**Problem statement**.
Please output the whole listing below exactly as it is.

**Input data**.
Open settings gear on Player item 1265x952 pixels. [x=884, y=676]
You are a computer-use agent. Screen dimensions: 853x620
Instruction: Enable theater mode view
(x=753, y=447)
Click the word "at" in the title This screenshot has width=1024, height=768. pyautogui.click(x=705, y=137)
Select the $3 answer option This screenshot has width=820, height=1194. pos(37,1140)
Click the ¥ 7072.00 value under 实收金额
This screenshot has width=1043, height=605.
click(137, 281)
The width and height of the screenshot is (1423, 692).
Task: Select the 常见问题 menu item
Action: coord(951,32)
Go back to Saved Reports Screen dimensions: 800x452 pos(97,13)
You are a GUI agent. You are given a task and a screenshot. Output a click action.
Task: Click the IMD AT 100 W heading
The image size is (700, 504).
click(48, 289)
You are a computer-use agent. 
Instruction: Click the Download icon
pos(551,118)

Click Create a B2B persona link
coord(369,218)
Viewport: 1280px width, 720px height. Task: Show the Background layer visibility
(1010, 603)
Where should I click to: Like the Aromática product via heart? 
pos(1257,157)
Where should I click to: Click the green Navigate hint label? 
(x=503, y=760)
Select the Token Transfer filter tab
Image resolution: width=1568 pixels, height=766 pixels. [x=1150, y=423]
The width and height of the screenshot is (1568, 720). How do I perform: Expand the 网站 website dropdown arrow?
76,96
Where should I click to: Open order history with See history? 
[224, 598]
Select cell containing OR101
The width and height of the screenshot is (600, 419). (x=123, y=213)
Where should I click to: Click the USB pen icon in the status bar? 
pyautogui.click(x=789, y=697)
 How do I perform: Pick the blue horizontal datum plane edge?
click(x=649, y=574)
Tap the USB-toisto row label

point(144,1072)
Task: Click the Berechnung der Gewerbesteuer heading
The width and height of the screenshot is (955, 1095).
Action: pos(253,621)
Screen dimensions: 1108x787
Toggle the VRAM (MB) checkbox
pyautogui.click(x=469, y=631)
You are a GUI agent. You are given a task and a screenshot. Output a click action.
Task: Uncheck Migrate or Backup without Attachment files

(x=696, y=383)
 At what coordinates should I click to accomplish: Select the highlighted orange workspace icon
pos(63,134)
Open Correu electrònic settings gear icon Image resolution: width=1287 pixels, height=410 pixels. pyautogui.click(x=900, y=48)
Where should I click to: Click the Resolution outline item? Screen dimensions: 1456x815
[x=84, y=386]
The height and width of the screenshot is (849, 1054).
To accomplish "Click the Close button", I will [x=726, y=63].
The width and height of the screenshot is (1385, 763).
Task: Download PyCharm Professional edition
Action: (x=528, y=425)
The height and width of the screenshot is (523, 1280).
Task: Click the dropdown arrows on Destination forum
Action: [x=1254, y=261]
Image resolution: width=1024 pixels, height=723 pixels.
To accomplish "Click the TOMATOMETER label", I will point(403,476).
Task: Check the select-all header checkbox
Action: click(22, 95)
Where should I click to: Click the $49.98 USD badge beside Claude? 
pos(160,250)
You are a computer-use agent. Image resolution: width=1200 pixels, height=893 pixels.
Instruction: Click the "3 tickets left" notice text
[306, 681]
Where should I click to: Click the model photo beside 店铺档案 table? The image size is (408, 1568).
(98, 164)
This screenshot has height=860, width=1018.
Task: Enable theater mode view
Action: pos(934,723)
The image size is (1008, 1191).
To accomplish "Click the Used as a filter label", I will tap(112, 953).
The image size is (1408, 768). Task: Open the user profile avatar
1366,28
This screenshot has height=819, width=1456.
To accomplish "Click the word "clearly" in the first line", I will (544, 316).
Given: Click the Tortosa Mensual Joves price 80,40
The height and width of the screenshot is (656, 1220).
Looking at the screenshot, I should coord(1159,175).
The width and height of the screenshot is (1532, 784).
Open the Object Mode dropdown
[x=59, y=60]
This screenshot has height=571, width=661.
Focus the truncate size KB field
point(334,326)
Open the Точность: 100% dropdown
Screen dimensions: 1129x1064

**Solved exercise**.
Open settings gear on Player item 1265x952 pixels. [x=884, y=676]
You are a computer-use agent. Screen dimensions: 853x620
Instruction: Enable theater mode view
(x=753, y=447)
Click the word "at" in the title This screenshot has width=1024, height=768. pyautogui.click(x=705, y=137)
Select the $3 answer option This screenshot has width=820, height=1194. pos(37,1140)
Click the ¥ 7072.00 value under 实收金额
This screenshot has width=1043, height=605.
click(137, 281)
The width and height of the screenshot is (1423, 692).
Task: Select the 常见问题 menu item
Action: coord(951,32)
Go back to Saved Reports Screen dimensions: 800x452 pos(97,13)
You are a GUI agent. You are given a task and a screenshot. Output a click action.
Task: Click the IMD AT 100 W heading
The image size is (700, 504).
click(48, 289)
You are a computer-use agent. 
Instruction: Click the Download icon
pos(551,118)

Click Create a B2B persona link
coord(369,218)
Viewport: 1280px width, 720px height. Task: Show the Background layer visibility
(1010, 603)
Where should I click to: Like the Aromática product via heart? 
pos(1257,157)
Where should I click to: Click the green Navigate hint label? 
(x=503, y=760)
Select the Token Transfer filter tab
Image resolution: width=1568 pixels, height=766 pixels. [x=1150, y=423]
The width and height of the screenshot is (1568, 720). How do I perform: Expand the 网站 website dropdown arrow?
76,96
Where should I click to: Open order history with See history? 
[224, 598]
Select cell containing OR101
The width and height of the screenshot is (600, 419). (x=123, y=213)
Where should I click to: Click the USB pen icon in the status bar? 
pyautogui.click(x=789, y=697)
 How do I perform: Pick the blue horizontal datum plane edge?
click(x=649, y=574)
Tap the USB-toisto row label

point(144,1072)
Task: Click the Berechnung der Gewerbesteuer heading
The width and height of the screenshot is (955, 1095).
Action: pos(253,621)
Screen dimensions: 1108x787
Toggle the VRAM (MB) checkbox
pyautogui.click(x=469, y=631)
You are a GUI agent. You are given a task and a screenshot. Output a click action.
Task: Uncheck Migrate or Backup without Attachment files

(x=696, y=383)
 At what coordinates should I click to accomplish: Select the highlighted orange workspace icon
pos(63,134)
Open Correu electrònic settings gear icon Image resolution: width=1287 pixels, height=410 pixels. pyautogui.click(x=900, y=48)
Where should I click to: Click the Resolution outline item? Screen dimensions: 1456x815
[x=84, y=386]
The height and width of the screenshot is (849, 1054).
To accomplish "Click the Close button", I will [x=726, y=63].
The width and height of the screenshot is (1385, 763).
Task: Download PyCharm Professional edition
Action: (x=528, y=425)
The height and width of the screenshot is (523, 1280).
Task: Click the dropdown arrows on Destination forum
Action: [x=1254, y=261]
Image resolution: width=1024 pixels, height=723 pixels.
To accomplish "Click the TOMATOMETER label", I will point(403,476).
Task: Check the select-all header checkbox
Action: click(22, 95)
Where should I click to: Click the $49.98 USD badge beside Claude? 
pos(160,250)
You are a computer-use agent. Image resolution: width=1200 pixels, height=893 pixels.
Instruction: Click the "3 tickets left" notice text
[306, 681]
Where should I click to: Click the model photo beside 店铺档案 table? The image size is (408, 1568).
(98, 164)
This screenshot has height=860, width=1018.
Task: Enable theater mode view
Action: pos(934,723)
The image size is (1008, 1191).
To accomplish "Click the Used as a filter label", I will tap(112, 953).
The image size is (1408, 768). Task: Open the user profile avatar
1366,28
This screenshot has height=819, width=1456.
To accomplish "Click the word "clearly" in the first line", I will (544, 316).
Given: Click the Tortosa Mensual Joves price 80,40
The height and width of the screenshot is (656, 1220).
Looking at the screenshot, I should coord(1159,175).
The width and height of the screenshot is (1532, 784).
Open the Object Mode dropdown
[x=59, y=60]
This screenshot has height=571, width=661.
Focus the truncate size KB field
point(334,326)
Open the Точность: 100% dropdown
Screen dimensions: 1129x1064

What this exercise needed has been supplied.